A produção dos dados da pesquisa ocorreu na disciplina de estágio supervisionado III. Dentro da proposta do estágio, descrita anteriormente, essa disciplina teve momentos de reflexão sobre tópicos de educação matemática, observação de aulas de matemática do Ensino Médio, planejamento de aulas e prática docente em salas de aula de matemática desse mesmo nível da Educação Básica. Todos esses momentos tiveram um foco muito específico: o diálogo como forma de comunicação entre professor e alunos para promover aprendizagem.

Por isso, a professora responsável pela disciplina, o orientador desta pesquisa – Ole Skovsmose – e eu elaboramos atividades de diálogo de caráter investigativo, reflexivo e de planejamento. O objetivo dessas atividades era fazer com que os licenciandos pudessem experimentar o diálogo em atividades investigativas, reconhecer-se como pessoas em diálogo, analisar os elementos desse diálogo e seus benefícios à aprendizagem de matemática, e imaginar-se professores em diálogo com seus alunos.
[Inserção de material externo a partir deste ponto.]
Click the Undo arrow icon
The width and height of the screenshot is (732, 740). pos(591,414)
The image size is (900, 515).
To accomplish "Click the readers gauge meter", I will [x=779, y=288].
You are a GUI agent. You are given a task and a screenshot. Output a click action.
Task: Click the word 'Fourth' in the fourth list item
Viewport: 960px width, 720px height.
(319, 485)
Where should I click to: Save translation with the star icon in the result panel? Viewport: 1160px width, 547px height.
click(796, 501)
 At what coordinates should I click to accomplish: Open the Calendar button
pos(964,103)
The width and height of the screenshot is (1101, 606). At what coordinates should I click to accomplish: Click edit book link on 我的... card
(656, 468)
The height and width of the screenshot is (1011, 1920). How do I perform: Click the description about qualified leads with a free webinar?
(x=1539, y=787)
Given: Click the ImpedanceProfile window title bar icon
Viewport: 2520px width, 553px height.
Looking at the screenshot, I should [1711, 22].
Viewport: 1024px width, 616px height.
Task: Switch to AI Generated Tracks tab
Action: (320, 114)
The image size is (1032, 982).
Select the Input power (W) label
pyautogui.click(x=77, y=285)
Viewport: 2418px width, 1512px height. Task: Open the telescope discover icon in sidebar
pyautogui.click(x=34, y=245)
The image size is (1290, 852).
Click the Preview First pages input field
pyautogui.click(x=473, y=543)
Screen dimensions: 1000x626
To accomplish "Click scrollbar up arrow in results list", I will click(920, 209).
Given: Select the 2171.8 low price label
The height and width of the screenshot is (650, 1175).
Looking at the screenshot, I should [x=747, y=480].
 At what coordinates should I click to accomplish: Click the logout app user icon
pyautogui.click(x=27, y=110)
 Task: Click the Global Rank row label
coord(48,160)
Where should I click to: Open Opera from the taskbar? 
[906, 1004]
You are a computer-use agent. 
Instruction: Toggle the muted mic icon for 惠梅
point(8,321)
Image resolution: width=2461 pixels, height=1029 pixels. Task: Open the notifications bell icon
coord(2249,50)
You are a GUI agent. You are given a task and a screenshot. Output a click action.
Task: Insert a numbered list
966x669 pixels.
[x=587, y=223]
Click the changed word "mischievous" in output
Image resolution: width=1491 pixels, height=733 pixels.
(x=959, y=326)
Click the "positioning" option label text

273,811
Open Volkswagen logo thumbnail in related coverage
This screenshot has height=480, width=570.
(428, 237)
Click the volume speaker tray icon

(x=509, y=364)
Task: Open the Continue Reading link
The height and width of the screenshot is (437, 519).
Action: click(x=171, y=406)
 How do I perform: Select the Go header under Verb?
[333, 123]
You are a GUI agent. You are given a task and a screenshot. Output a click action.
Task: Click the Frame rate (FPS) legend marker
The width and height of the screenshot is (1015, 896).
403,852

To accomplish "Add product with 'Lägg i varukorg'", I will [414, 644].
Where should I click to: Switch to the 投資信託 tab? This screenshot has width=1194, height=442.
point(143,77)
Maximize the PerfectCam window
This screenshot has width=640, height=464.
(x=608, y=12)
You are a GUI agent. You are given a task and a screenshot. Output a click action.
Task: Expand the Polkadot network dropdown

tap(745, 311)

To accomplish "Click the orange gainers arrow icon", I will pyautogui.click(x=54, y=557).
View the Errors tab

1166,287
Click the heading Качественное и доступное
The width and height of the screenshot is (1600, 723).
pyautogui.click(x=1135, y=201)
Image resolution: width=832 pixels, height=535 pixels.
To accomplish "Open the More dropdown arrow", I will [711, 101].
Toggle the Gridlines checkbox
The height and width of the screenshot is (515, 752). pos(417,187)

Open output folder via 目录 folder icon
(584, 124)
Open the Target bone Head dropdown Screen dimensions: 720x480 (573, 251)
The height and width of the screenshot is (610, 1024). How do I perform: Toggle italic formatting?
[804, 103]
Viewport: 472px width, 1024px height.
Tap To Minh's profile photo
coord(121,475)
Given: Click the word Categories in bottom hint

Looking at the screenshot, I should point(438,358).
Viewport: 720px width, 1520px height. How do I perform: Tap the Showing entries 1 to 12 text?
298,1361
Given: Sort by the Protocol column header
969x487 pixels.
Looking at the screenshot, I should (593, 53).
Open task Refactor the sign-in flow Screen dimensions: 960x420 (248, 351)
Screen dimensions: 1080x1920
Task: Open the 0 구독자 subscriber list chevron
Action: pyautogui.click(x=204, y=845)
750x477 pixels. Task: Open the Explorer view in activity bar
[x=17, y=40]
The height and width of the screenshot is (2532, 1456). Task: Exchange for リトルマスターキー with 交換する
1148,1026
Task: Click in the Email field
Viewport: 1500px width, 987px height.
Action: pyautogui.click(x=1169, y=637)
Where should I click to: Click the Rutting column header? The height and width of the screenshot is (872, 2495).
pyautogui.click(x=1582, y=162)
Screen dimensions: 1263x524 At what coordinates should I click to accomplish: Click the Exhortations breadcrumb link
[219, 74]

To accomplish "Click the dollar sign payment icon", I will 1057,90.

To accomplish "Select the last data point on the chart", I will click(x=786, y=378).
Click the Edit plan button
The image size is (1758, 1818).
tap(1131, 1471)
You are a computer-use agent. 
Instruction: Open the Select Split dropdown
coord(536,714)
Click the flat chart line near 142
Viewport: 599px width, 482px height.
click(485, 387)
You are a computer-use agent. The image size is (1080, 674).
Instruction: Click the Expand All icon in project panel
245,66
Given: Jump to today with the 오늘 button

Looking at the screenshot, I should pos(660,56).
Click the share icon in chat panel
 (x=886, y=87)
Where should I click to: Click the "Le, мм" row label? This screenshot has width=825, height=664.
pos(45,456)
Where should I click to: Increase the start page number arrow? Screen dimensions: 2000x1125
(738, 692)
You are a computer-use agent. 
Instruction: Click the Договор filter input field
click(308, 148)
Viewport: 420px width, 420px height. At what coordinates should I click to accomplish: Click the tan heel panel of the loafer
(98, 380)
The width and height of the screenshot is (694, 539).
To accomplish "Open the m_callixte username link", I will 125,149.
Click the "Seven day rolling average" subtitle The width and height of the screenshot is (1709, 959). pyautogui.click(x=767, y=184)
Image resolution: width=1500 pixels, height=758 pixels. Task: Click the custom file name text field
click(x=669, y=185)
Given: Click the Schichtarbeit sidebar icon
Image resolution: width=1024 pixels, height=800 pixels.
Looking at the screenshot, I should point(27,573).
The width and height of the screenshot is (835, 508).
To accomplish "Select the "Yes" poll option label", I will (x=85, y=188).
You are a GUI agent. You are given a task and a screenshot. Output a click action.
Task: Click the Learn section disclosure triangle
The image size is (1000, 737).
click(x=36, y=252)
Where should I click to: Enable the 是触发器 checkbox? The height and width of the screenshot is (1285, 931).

Como parte fundamental dessa disciplina, os futuros professores planejaram e executaram aulas de matemática para turmas do Ensino Médio, tendo como guia as discussões e atividades realizadas sobre diálogo. Esse processo foi orientado pela professora da disciplina e por mim. Éramos chamadas de professoras pelos licenciandos participantes da pesquisa. Nesse contexto, portanto, assumi a posição de practitioner-researcher (JARVIS, 1999JARVIS, P. The Practioner-Researcher: developing theory from practice. San Francisco: Jossey- Bass, 1999. 224 p.), ou seja, o profissional que desenvolve pesquisa sobre sua própria prática e que, portanto, sabe o que funciona em seu trabalho, sente-se confortável em relação aos conhecimentos, às habilidades e às atitudes vindos da sua prática, e sabe quais os problemas existentes a serem investigados.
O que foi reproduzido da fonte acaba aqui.